Nostalgie, quand tu nous tiens… Et ambiance petit bilan d’une vie, aussi. C’est peut-être là que le bât blesse. Car ils ont beau qualifier leur vie de « compliquée », elle n’est quand même pas si mal. Ça pue un peu le pognon facile, faut avouer: un écrivain à succès, une auteur de scénar, une businesswoman, et une autre, dont on ne sait pas trop ce qu’elle fout mais qui vit dans un sublime loft à New York… Pas très crédible, tout ça. Mais bon, passons. Ils ont leurs petits tracas, eux aussi. Et c’est plaisant à suivre.
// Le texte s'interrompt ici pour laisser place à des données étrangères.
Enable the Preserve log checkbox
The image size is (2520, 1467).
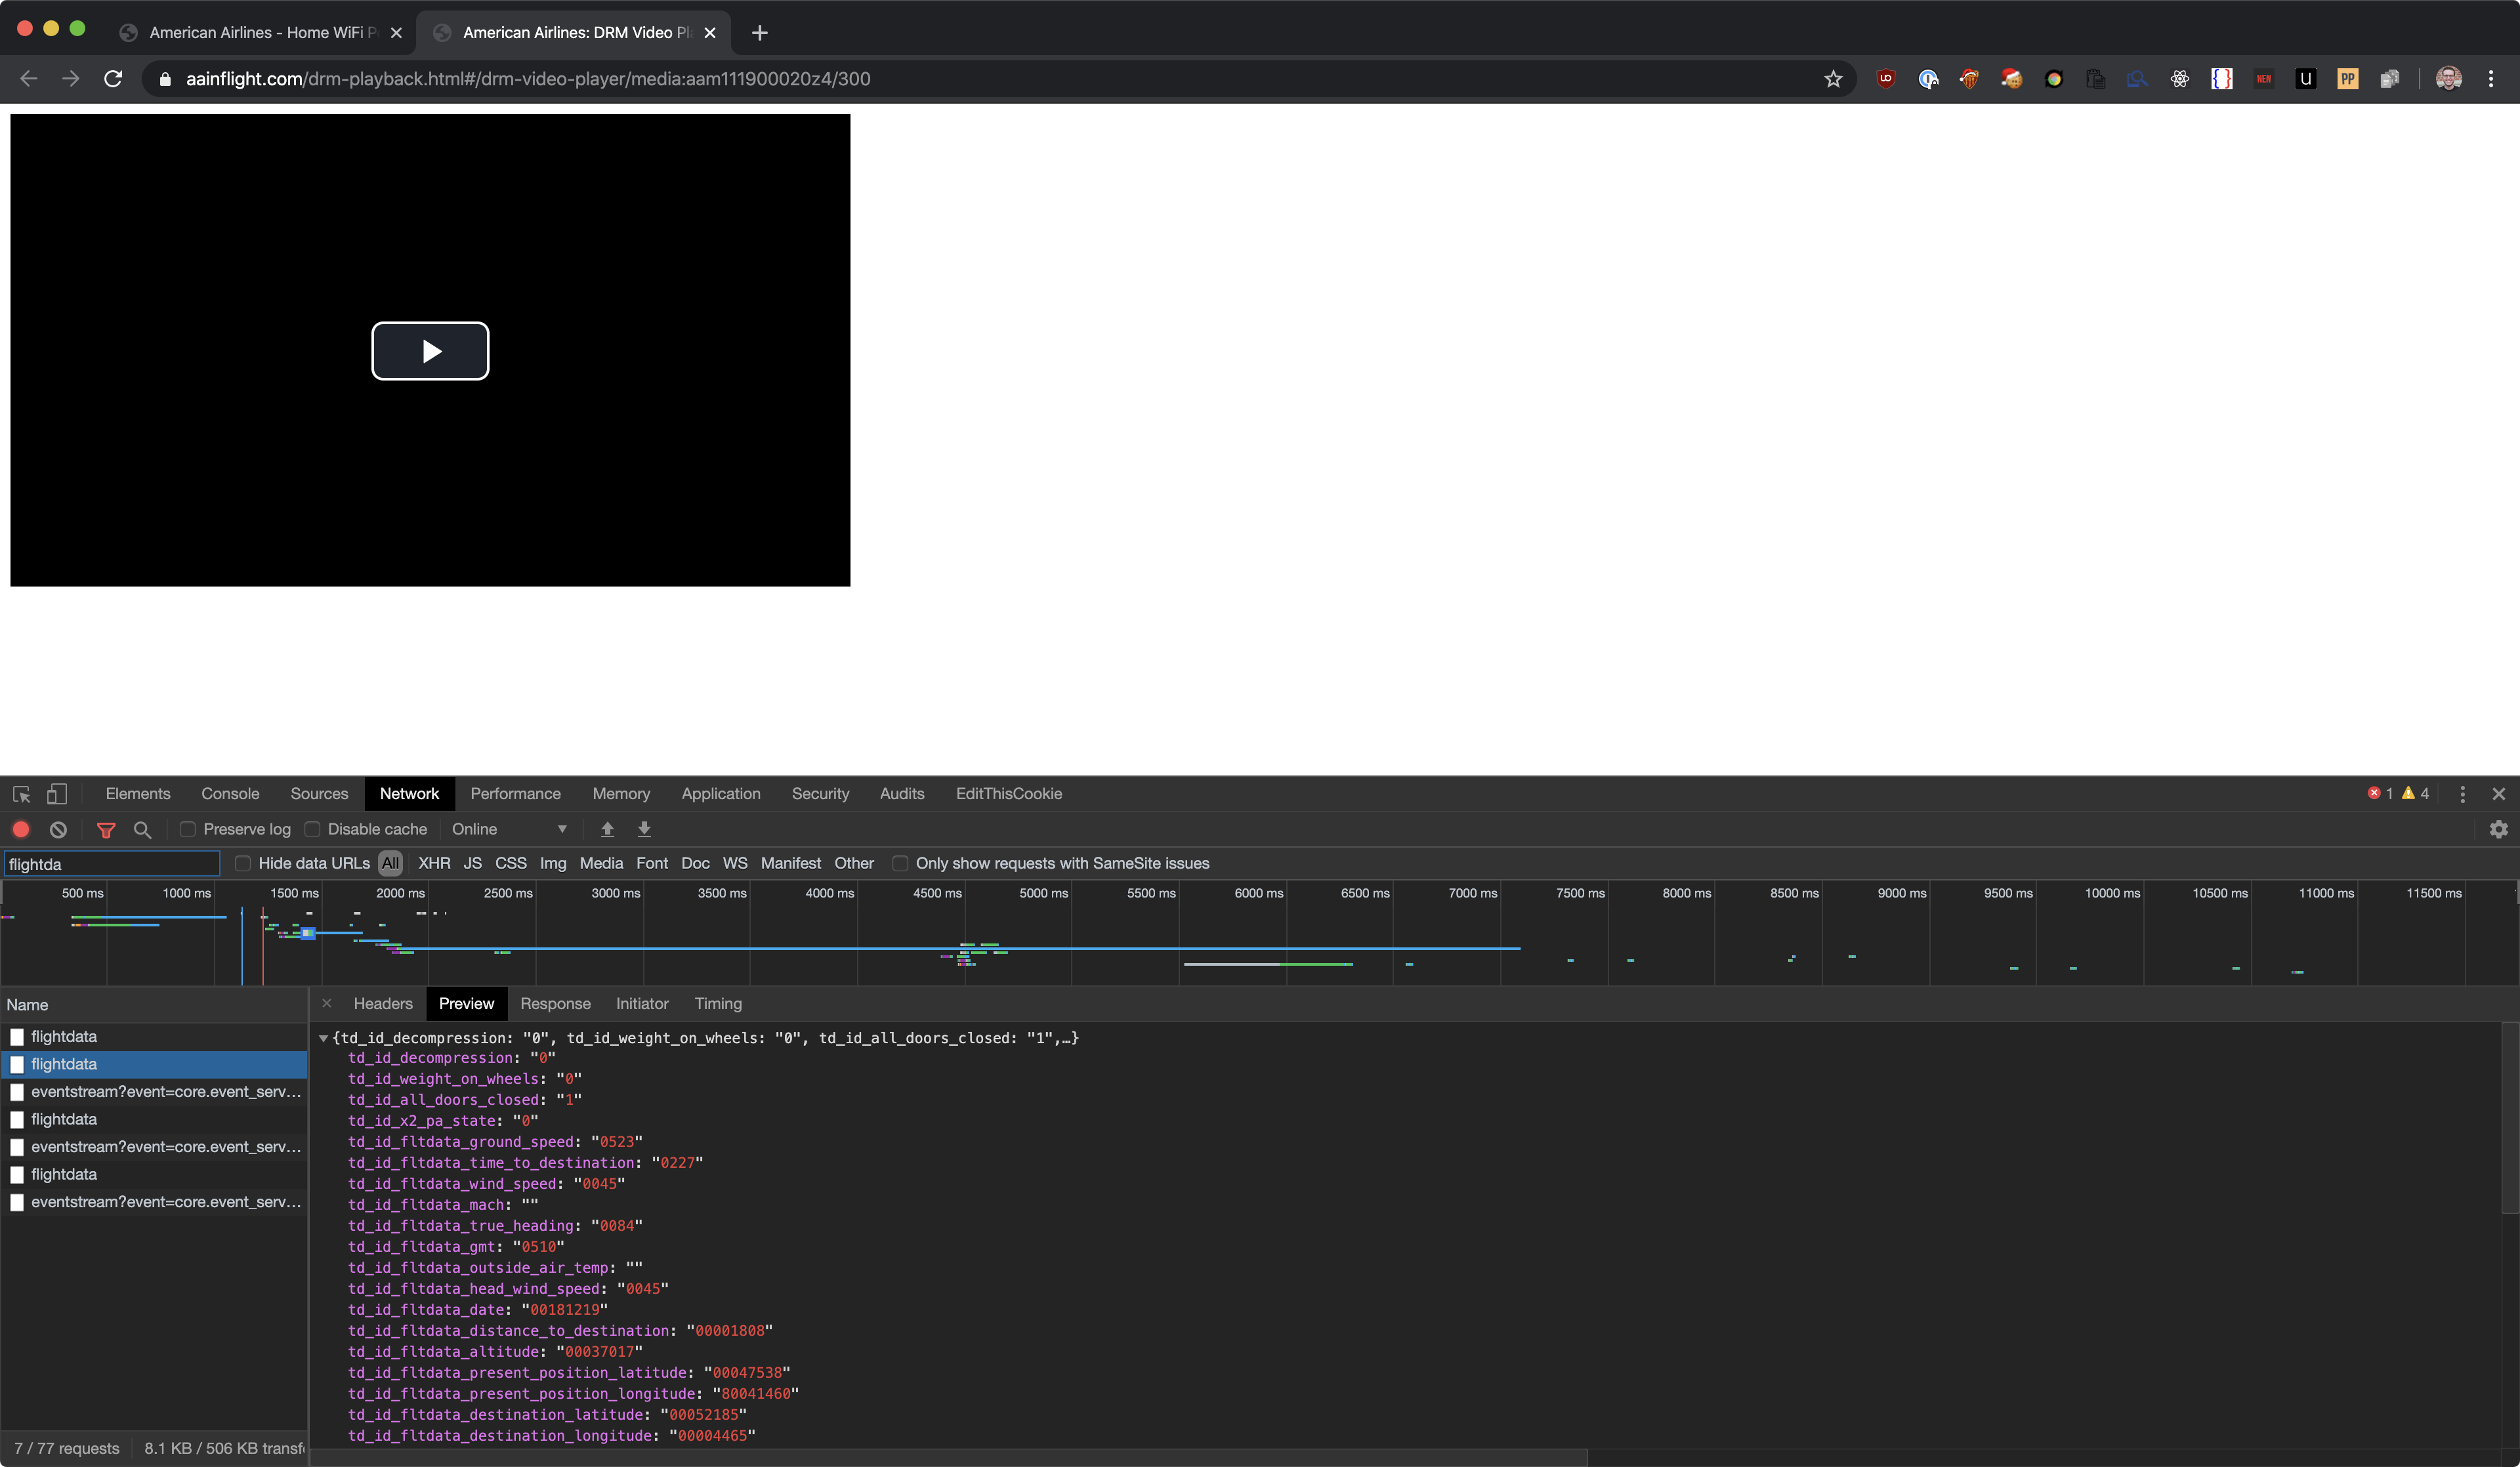(187, 829)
Que c'est dur d'être un bobo quarantenaire, pfffff

Que c’est dur d’être un bobo quarantenaire, pfffff

Tout juste si l’on peut regretter que les rôles féminins ne soient guère autre chose que des faire-valoir. Kelly Reilly (Wendy) a droit, la pauvre, à une version assez caricaturale de la femme hystérique, quand Audrey Tautou (Martine) doit, elle, se coltiner une scène en chinois qui frise le ridicule. C’est, heureusement, loin d’être l’ambiance générale du film. Ces quelques lourdeurs sont balayées par de jolies trouvailles qui suffisent à faire de ce Casse-tête chinois un film très regardable, à défaut d’être génial.